- **Records for this exercise**
((

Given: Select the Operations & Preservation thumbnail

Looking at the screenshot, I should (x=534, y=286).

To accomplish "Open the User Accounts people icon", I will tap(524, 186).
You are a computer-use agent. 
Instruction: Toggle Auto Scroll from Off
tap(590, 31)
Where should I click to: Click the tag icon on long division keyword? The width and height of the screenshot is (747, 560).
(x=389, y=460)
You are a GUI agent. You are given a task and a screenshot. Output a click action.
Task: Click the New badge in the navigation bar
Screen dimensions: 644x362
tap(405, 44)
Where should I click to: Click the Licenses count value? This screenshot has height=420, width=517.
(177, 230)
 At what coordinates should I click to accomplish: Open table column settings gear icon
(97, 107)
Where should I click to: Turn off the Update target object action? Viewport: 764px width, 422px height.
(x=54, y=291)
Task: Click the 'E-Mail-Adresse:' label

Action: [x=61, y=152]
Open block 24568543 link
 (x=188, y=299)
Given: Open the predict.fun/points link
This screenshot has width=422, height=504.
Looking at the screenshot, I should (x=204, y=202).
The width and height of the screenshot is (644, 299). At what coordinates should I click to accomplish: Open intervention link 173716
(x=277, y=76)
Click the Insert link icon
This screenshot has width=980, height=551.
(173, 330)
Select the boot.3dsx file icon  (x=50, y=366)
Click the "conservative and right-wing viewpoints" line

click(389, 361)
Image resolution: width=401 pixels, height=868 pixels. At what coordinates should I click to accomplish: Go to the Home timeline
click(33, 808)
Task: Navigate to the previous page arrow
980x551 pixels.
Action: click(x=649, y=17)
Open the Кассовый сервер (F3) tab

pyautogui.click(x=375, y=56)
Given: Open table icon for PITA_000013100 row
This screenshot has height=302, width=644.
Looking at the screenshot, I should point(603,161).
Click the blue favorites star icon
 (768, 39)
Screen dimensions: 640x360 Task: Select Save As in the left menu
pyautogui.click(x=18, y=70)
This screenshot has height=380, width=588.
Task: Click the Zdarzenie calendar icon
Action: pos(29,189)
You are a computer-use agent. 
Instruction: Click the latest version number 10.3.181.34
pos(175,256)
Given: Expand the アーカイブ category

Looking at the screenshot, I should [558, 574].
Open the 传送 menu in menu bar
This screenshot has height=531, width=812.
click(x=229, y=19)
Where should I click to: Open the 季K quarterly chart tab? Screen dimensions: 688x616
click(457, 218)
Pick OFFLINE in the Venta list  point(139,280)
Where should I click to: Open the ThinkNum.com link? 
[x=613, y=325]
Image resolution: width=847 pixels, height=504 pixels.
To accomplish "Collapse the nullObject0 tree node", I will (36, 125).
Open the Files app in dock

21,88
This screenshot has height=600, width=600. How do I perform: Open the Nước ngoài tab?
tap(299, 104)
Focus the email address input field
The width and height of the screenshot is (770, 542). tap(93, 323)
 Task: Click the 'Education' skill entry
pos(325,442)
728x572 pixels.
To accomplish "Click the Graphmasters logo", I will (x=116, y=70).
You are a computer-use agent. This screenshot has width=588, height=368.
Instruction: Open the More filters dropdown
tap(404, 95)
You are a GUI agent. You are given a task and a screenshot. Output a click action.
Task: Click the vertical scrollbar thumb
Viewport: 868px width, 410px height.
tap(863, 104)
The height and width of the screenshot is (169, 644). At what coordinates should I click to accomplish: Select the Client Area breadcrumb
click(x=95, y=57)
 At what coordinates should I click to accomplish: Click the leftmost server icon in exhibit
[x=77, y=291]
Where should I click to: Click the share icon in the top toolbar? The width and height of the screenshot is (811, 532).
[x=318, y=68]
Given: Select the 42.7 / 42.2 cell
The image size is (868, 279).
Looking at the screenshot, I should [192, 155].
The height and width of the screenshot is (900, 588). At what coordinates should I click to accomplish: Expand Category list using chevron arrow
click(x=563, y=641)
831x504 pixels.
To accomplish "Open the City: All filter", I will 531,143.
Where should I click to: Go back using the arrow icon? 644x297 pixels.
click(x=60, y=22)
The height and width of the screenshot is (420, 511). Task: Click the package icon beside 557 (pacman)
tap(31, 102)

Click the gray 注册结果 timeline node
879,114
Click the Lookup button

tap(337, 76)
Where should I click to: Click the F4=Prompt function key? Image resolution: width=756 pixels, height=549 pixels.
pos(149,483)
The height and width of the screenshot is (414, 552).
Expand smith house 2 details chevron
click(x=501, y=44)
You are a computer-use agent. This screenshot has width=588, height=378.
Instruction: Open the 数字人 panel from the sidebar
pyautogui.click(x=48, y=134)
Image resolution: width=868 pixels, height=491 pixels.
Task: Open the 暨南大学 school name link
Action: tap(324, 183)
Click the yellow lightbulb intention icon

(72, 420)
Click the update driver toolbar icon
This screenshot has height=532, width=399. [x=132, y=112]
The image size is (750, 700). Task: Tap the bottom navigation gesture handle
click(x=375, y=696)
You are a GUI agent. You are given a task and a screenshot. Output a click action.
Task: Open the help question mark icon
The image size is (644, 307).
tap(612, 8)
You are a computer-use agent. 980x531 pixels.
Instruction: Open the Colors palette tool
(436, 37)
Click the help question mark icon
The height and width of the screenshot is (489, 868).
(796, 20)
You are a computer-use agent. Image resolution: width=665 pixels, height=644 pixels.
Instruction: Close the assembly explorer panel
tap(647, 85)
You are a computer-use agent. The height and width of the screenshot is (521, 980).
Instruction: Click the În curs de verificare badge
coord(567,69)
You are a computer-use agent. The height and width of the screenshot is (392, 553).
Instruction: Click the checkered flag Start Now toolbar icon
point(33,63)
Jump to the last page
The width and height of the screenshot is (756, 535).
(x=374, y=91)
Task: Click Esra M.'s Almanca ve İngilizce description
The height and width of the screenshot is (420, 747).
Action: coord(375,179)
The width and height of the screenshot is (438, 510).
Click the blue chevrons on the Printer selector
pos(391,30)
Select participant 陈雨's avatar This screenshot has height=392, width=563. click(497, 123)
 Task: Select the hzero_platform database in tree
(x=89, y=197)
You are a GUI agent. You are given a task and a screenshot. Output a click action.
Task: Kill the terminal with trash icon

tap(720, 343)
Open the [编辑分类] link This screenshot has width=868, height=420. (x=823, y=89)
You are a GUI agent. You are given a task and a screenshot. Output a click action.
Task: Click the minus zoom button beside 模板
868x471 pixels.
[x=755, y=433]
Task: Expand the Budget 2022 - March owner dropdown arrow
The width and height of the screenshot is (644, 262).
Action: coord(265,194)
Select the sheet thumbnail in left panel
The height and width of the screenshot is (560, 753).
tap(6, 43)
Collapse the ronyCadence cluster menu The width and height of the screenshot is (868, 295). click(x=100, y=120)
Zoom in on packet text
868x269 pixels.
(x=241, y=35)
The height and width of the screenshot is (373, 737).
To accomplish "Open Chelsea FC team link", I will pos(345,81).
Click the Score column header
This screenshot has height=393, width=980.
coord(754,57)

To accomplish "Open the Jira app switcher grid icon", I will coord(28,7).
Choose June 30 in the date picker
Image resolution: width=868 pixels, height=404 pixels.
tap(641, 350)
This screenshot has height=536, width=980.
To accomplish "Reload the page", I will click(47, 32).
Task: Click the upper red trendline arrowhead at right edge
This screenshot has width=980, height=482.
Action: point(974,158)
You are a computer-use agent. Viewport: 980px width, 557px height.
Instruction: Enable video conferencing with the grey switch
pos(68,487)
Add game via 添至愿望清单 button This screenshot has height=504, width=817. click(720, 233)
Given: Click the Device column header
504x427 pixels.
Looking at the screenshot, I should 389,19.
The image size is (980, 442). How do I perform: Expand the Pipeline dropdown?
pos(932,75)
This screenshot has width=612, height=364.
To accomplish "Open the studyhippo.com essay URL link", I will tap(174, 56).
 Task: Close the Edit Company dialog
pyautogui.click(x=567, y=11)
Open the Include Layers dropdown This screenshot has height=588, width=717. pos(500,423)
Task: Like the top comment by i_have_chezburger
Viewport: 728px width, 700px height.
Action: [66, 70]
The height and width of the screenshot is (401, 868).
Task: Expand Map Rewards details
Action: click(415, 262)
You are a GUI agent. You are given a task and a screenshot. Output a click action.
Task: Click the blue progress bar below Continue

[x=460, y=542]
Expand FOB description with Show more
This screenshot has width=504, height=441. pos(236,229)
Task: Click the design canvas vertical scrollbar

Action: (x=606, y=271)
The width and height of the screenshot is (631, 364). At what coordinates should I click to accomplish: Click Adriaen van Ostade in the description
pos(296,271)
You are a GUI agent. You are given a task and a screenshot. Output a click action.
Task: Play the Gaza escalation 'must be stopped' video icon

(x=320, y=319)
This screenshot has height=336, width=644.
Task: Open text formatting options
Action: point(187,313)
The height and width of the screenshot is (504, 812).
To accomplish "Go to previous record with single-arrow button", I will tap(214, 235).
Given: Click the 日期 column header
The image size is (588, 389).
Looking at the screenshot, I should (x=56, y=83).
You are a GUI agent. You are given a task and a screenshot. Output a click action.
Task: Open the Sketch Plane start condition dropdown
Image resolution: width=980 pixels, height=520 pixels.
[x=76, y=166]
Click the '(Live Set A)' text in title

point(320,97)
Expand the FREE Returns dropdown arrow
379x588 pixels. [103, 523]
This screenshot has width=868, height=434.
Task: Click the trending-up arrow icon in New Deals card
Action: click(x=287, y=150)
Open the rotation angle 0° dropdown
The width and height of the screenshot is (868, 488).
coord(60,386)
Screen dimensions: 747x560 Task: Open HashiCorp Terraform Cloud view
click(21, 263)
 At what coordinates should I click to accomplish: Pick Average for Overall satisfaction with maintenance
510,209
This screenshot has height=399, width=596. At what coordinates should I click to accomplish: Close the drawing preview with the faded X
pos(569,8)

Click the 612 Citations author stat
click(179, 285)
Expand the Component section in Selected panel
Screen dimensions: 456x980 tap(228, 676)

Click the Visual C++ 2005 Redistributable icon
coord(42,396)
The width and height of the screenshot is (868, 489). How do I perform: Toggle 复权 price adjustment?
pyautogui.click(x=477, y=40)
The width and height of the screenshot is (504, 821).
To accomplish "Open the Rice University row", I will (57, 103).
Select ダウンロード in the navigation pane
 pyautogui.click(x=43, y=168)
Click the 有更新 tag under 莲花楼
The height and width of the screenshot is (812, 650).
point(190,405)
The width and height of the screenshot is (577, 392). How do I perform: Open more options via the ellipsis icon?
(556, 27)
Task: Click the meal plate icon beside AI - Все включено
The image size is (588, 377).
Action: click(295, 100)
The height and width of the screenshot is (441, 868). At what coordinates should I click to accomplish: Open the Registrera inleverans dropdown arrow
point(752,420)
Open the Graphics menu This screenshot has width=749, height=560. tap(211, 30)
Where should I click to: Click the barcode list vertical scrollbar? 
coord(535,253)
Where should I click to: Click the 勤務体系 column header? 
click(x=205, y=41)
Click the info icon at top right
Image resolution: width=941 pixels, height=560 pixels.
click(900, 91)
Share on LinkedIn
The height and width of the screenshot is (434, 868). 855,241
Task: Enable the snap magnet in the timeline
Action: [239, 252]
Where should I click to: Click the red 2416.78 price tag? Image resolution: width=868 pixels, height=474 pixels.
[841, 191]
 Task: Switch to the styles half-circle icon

))

- **What you need to do**
The expected answer is one number: how many lines of the material contain the word "previous".

- **Problem solution**
2